Qu’en est-il du traumatisme lié à ces attentats ?

Nous faisons ici face à des évènements extrêmement traumatiques, visant le noyau de notre identité et de nos valeurs.

De plus, quand l’évènement est causé par l’Homme, comme c’est le cas ici, il est plus difficile à surmonter. Même si dans le cadre d’une catastrophe naturelle les dommages physiques peuvent être plus importants, le sens de l’évènement est plus facile à trouver. La situation est considérée comme « inévitable ». A contrario, l’intention volontaire de nuire est très perturbante, la violence symbolique s’en retrouve démultipliée.

Il nous faudra donc beaucoup de temps pour nous en remettre ?

Pas seulement. « Il n’y a que le temps qui peut guérir certaines choses », « ça va se tasser », « avec le recul ça ira mieux » …. Ces croyances nous incitent à rester inactifs face à un évènement traumatique, souvent parce que les décideurs eux-mêmes sont en état de sidération et ne savent pas comment réagir.

Le choc des attentats a provoqué de la peur mais aussi de la cohésion. Comme l’explique la journaliste Aude Lorriaux, « les grandes peurs collectives ont une utilité sociale, celle d’assurer la cohésion et l’identité du groupe. C’est particulièrement vrai dans le cas de la France de l’après-Charlie, où des millions de personnes sont allées manifester ensemble ».

Ainsi, comme au niveau individuel, les émotions fortes vécues par un collectif sont utiles. Mais elles risquent aussi de prendre le dessus et de parasiter nos capacités de raisonnement. « S’en remettre », c’est comprendre ce qu’on a vécu, sans en exclure les émotions mais sans pour autant se faire absorber par celles-ci.

Comment réussir à dépasser cette peur ?  
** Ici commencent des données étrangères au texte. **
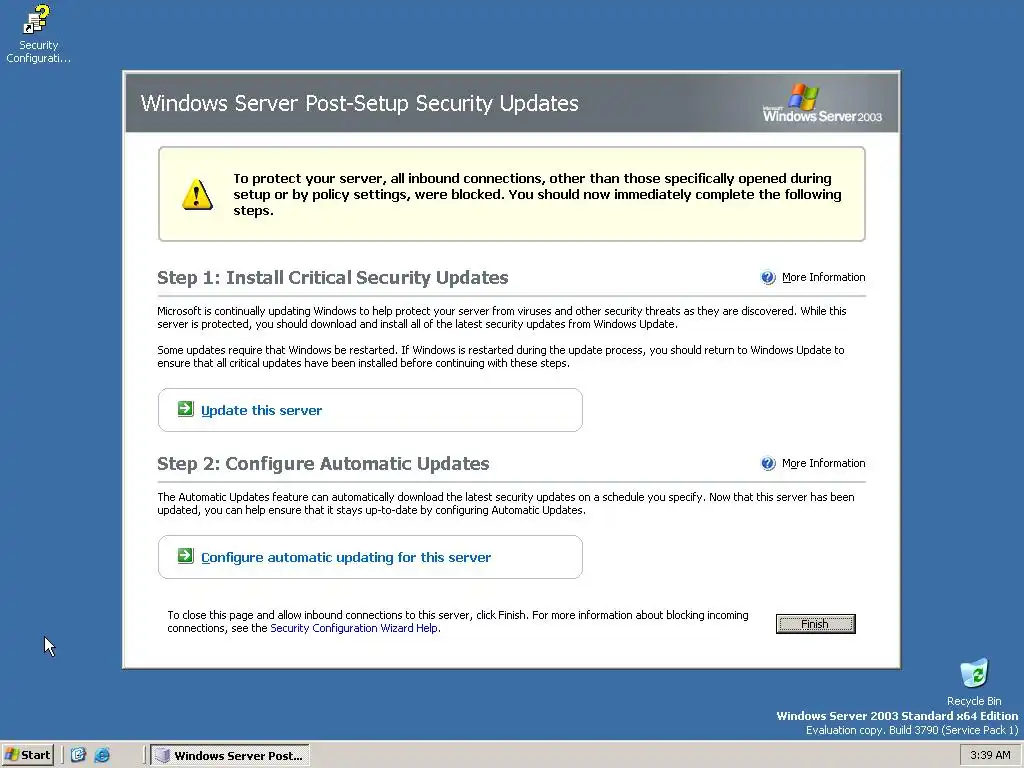
Task: Click the Recycle Bin desktop icon
Action: coord(974,682)
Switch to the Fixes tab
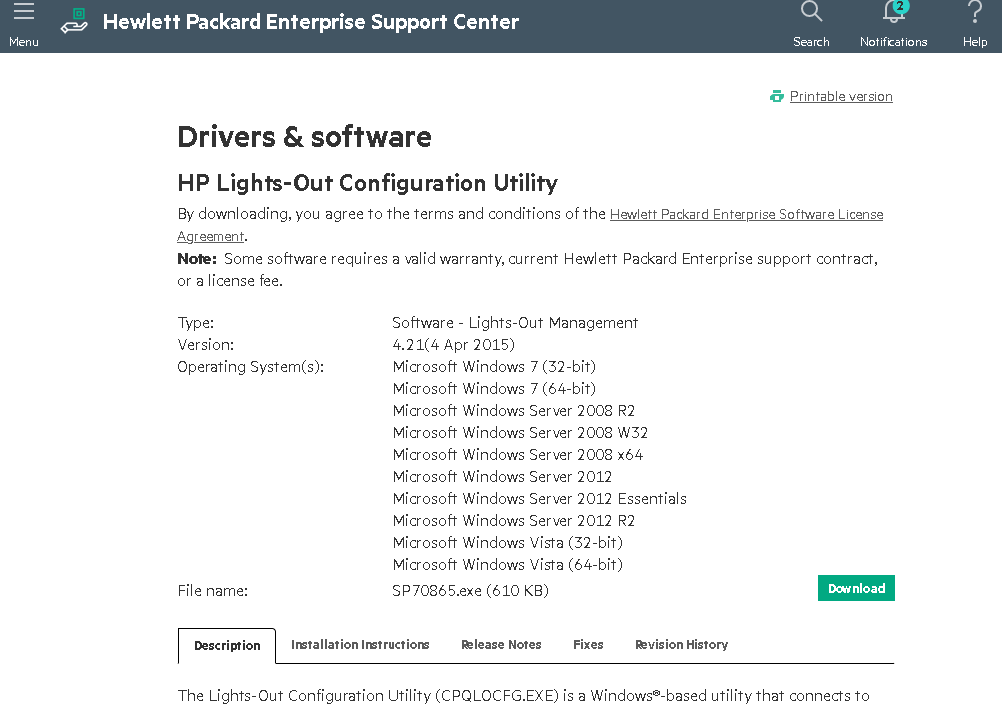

Le rôle des dirigeants d’un Etat ou d’une organisation qui vit un tel choc traumatique est de protéger les personnes et de donner les moyens au corps social de s’auto-guérir. L’objectif de ces actions est bien de retrouver une faculté de penser vis-à-vis de la situation et également de réfléchir sur la manière dont elle nous a transformé. Qui sommes-nous devenus après ce que nous avons vécu ?

Pour faciliter ce processus, ils doivent organiser l’action, en la découpant à plusieurs échelles :

  • Le niveau des personnes : en premier lieu, les décideurs devraient être accompagnés individuellement et/ou collectivement, afin d’être à leur tour en mesure d’organiser et de gérer la prise en charge des victimes directes et des témoins. Celle-ci aidera les victimes à sortir de la stupeur, à lancer le processus de « digestion » de ce qui vient de se passer au niveau neurologique, et à prévenir ainsi l’apparition de troubles du stress post-traumatique.
  • Le niveau de l’organisation : la communication sociale permettra la création d’un récit « officiel » autour de ce qui nous est arrivé collectivement. Celui-ci aidera le corps social à intégrer l’évènement dans son histoire et facilitera ainsi le travail de dépassement et de reconstruction.

En quoi ce travail de reconstruction et de mémoire est-il important ?

Cela permet d’accepter que la blessure existe, afin de pouvoir la dépasser. C’est le mécanisme de la « résilience », cette capacité à rebondir après un trauma, que Boris Cyrulnik a beaucoup théorisé.

La mémoire collective, tout comme la mémoire individuelle, est éminemment subjective. Il s’agit d’une représentation sélective du passé, qui participe à la construction et au maintien de notre identité. On peut dire qu’on se raconte notre Histoire, et qu’en le faisant nous nous réinventons en permanence.

Rebondir après un évènement traumatique, c’est donc quelque part acquérir une multitude d’enseignements sur nous-mêmes et sur notre capacité à intégrer l’évènement dans notre histoire et notre identité. C’est un cercle vertueux : nous développons ce faisant notre résilience individuelle et collective, ressource précieuse qui nous permettra de rebondir plus rapidement et efficacement dans l’avenir.


Pour aller plus loin …  

  • Sylvain Delouvée, Patrick Rateau et Michel-Louis Rouquette, « Peurs collectives ». Editions Erès, 2013.
  • Bernard Rimé, Xavier Emmanuelli, Sam Tyano, Hélène Romano et Boris Cyrulnik, « Je suis victime, l’incroyable exploitation du trauma ». Philippe Duval Éditions, 2015.
  • Le Monde, « Pour entrer dans la mémoire collective, un événement doit avoir un sens …», 12/09/2017.